A empregada levantou o travesseiro; mas em seguida deixou-o cair, e ficou olhando, pálida e tremendo. Sem saber por quê, Jordán sentiu seus cabelos se arrepiarem.
- Que foi? - murmurou com a voz rouca.
- Pesa muito - balbuciou a empregada, sem parar de tremer.
Jordán levantou o travesseiro; pesava extraordinariamente. Saíram com ele e, sobre a mesa da sala de jantar, Jordán cortou a fronha e a capa com um só golpe. As penas de cima voaram, e a empregada deu um grito de horror com a boca totalmente aberta, levando as mãos crispadas à cabeça. No fundo, entre as penas, movendo lentamente as patas peludas, havia um animal monstruoso, uma bola viva e viscosa. Estava tão inchado que só se notava a boca.
Noite após noite, desde que Alice havia caído de cama, aplicara sua boca - sua tromba, melhor dizendo - às têmporas de Alice, chupando-lhe o sangue. A picada era quase imperceptível.

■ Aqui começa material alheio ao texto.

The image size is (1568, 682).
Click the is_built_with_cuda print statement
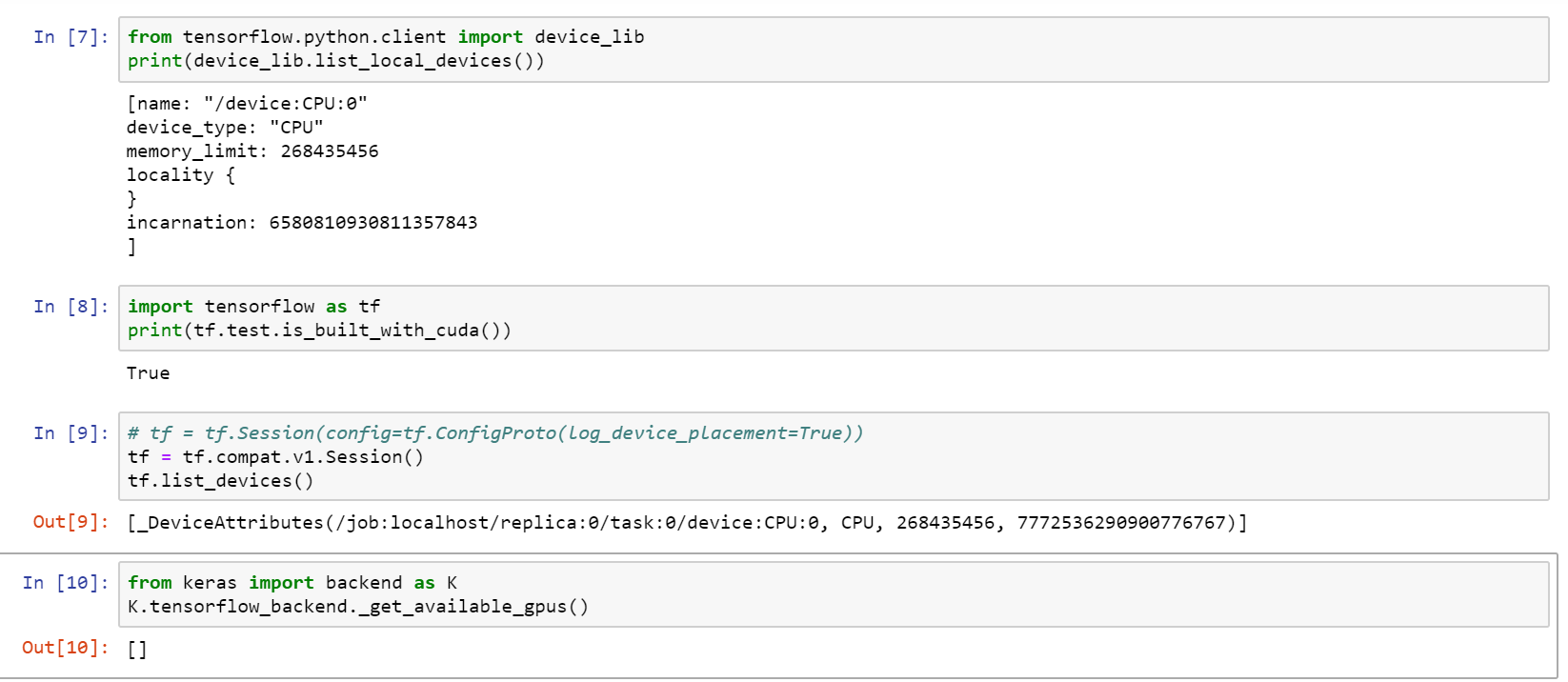coord(319,331)
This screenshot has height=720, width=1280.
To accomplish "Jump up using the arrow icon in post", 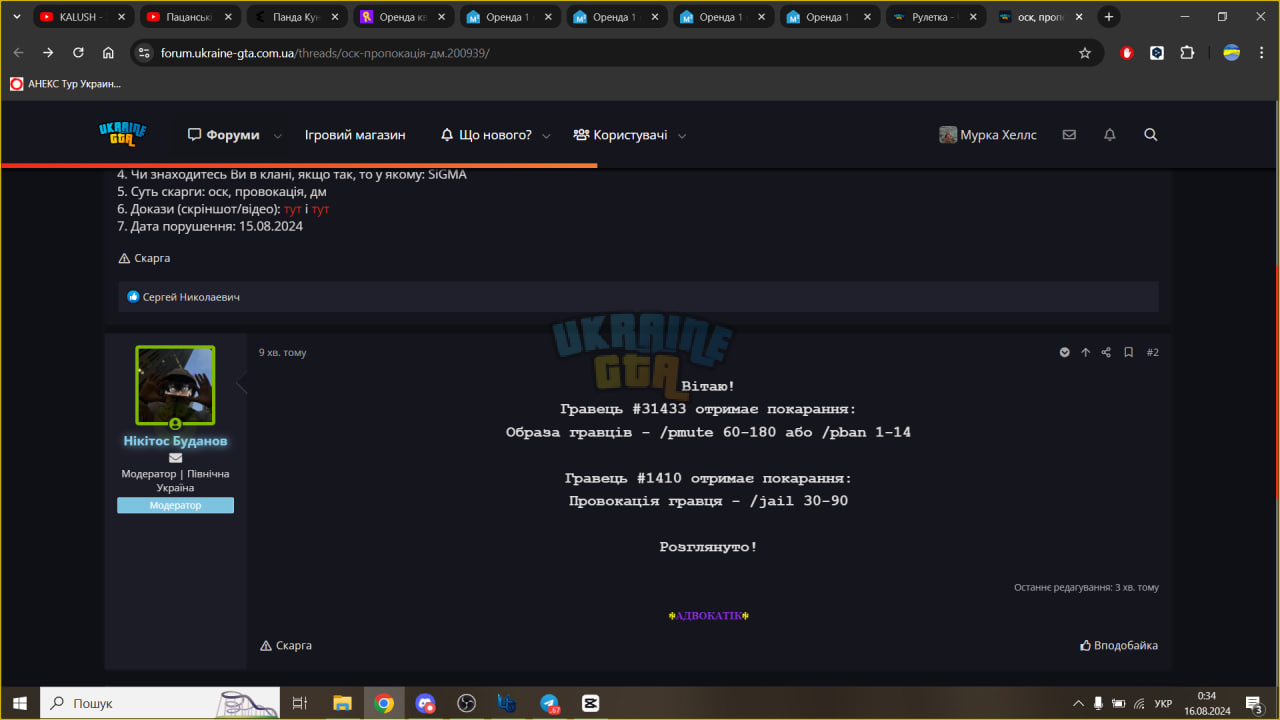I will [x=1085, y=352].
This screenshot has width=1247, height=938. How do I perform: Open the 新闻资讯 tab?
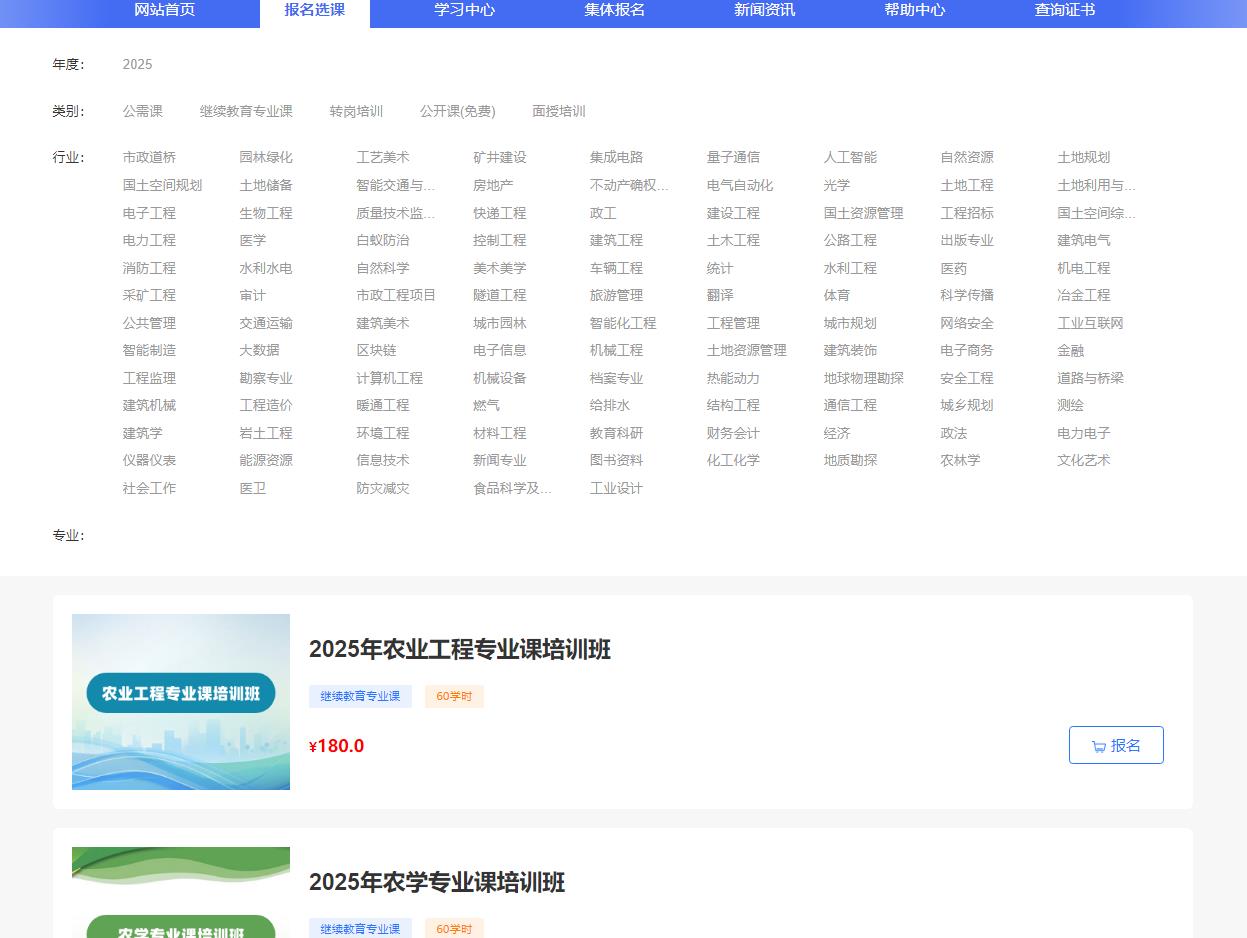tap(764, 10)
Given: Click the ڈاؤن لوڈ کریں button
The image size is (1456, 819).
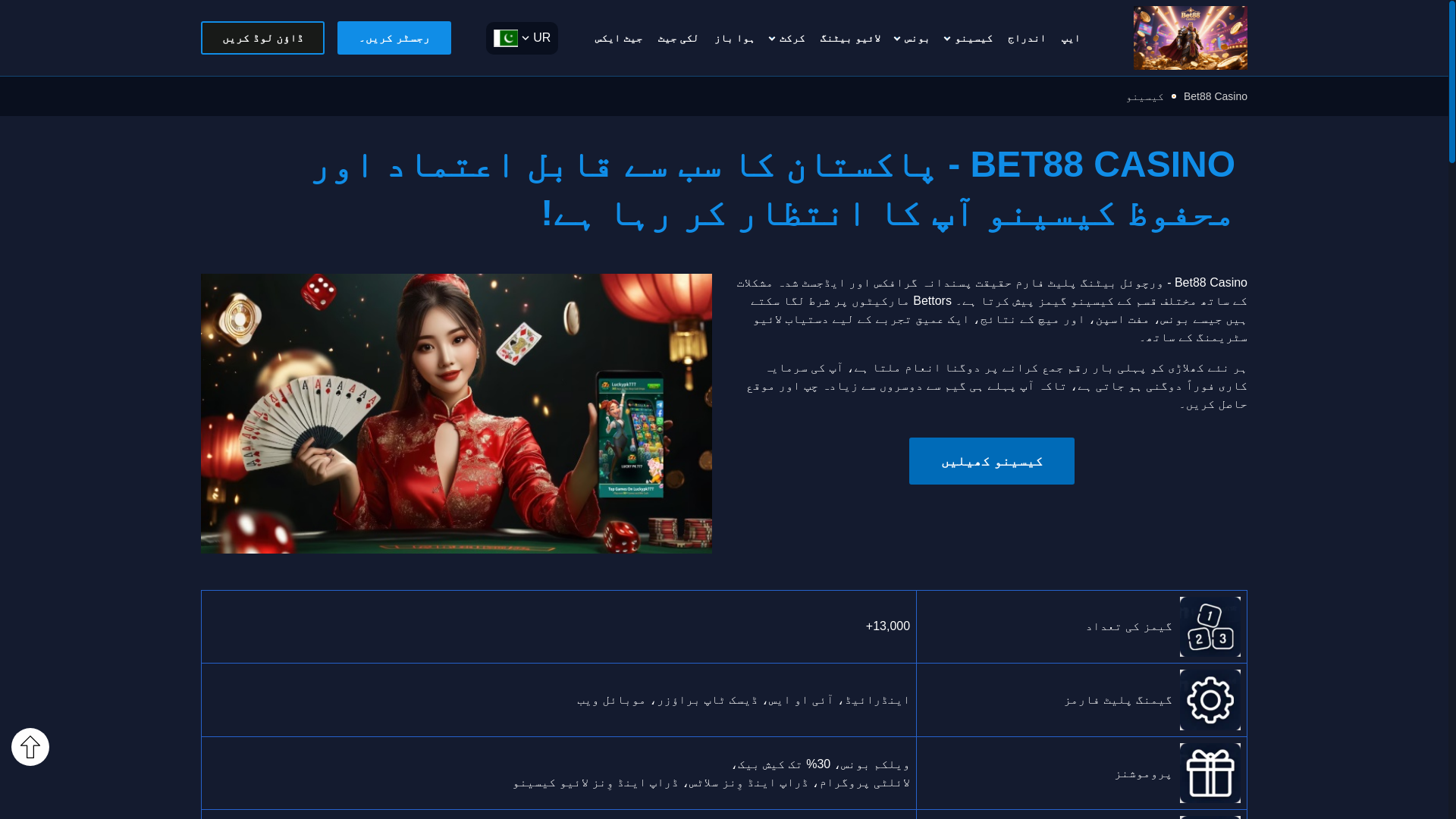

A remoção diária do travesseiro teria, sem dúvida, impedido a princípio seu desenvolvimento; mas a partir do momento em que a jovem já não conseguia se mover, a sucção foi vertiginosa. Em cinco dias, em cinco noites, o monstro havia esvaziado Alice.
Esses parasitas de aves, diminutos em seu meio habitual, chegam a adquirir em certas condições proporções enormes. O sangue humano parece ser-lhes particularmente favorável, e não é raro encontrá-los nos travesseiros de pena.